Introduction to this project

Three crucial events mark the beginnings of ethnomusicology in the United States... All of them related to the study of American Indian tribal music (rather than exotic art musics which interested earlier scholars), and necessarily involved both field work and an anthropological approach to the work. They were Thomas Alva Edison's invention of the phonograph in 1877, which made field recordings of actual sound possible; Theodore Baker's 1881 thesis on Seneca Indian music resulting from his own field work; and the first field recordings of North American Indian music, made by Jesse Walter Fewkes in 1890. (Mervyn McLean, 2006. Pioneers of Ethnomusicology. p. 52). 

This project is the product of an upper-level ethnomusicology class dedicated to exploring ethnomusicology’s colonialist legacies and moving beyond them, engaging in what many today might call “decolonizing” the field, though later, following the lead of Tuck and Yang (2012), we propose a more measured and cautious approach to this term. The class came about for several reasons, including the social justice orientation of Oberlin’s students demanding a better future. But it was also mobilized by receiving a series of piano arrangements for what were called “Primitive Indian Tunes.”


When I, Jennifer Fraser, Associate Professor of Ethnomusicology, received these items from a community member in 2017 or so, I tried to make sense of these arrangements as social artifacts. Why and how did they come into being? Why were there piano arrangements of Indigenous materials? What was their social history? Who made these transcriptions, and why? What experiences led them to do so? Who used them, and for what purpose? And just how did they come to be in my hands, donated because they “might be useful to the ethnomusicology program?” Through whose hands have they passed over the years, from the original one that scripted them? We can't answer all these questions with certainty, but we can sketch out plausible answers to a number of them, postulating a social history for the life these transcriptions.

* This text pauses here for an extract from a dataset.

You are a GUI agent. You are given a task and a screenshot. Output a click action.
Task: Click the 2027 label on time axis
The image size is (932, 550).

Just how these artifacts came to be was a mystery I wanted to solve. I became even more intrigued as I uncovered Oberlin connections to them and, therefore, complicity in colonialist engagements with Indigenous practices. You can read about that more in the next post. At the very least, these piano arrangements helped reshape the ways I now teach the history of ethnomusicology, from my introductory courses to this course that helps not just imagine, but engage in, the implementation of ways that we might envision and sound decolonial futures. 

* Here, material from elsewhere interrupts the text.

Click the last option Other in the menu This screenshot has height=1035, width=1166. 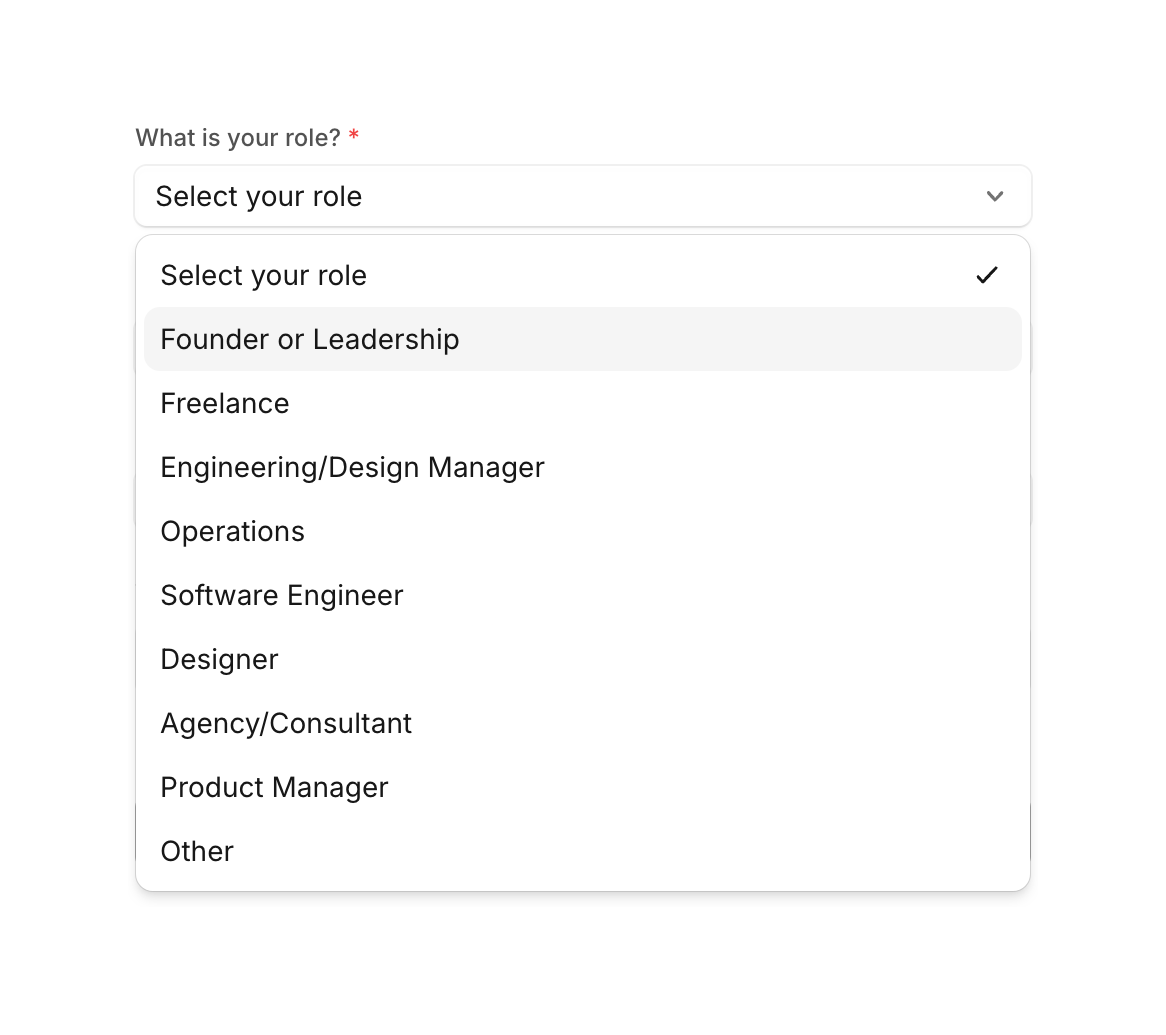tap(196, 851)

In this website, we tell some of this story and present entries on colonialist legacies and strategies to move us towards sounding decolonial futures. We tell the stories of some of the individuals connected to the social history of these transcriptions, along with stories of others doing remarkably similar work in the collection of ethnological material of Indigenous practices in the late 19th and early 20th century. Like all ethnographic work, our site represents a partial and selective telling. The first entries came out of class taught in Fall 2019. Then we only briefly began the work of laying out some strategies and approaches that people might engage to move towards decentering the colonialist legacies. More this has been added with the class in Spring 2022. This project, like most Digital Humanities initiatives, is iterative, an ever evolving project. 

It is our hope that this site might be useful to students, faculty and colleagues alike as they join us on the journey to move towards sounding decolonial futures.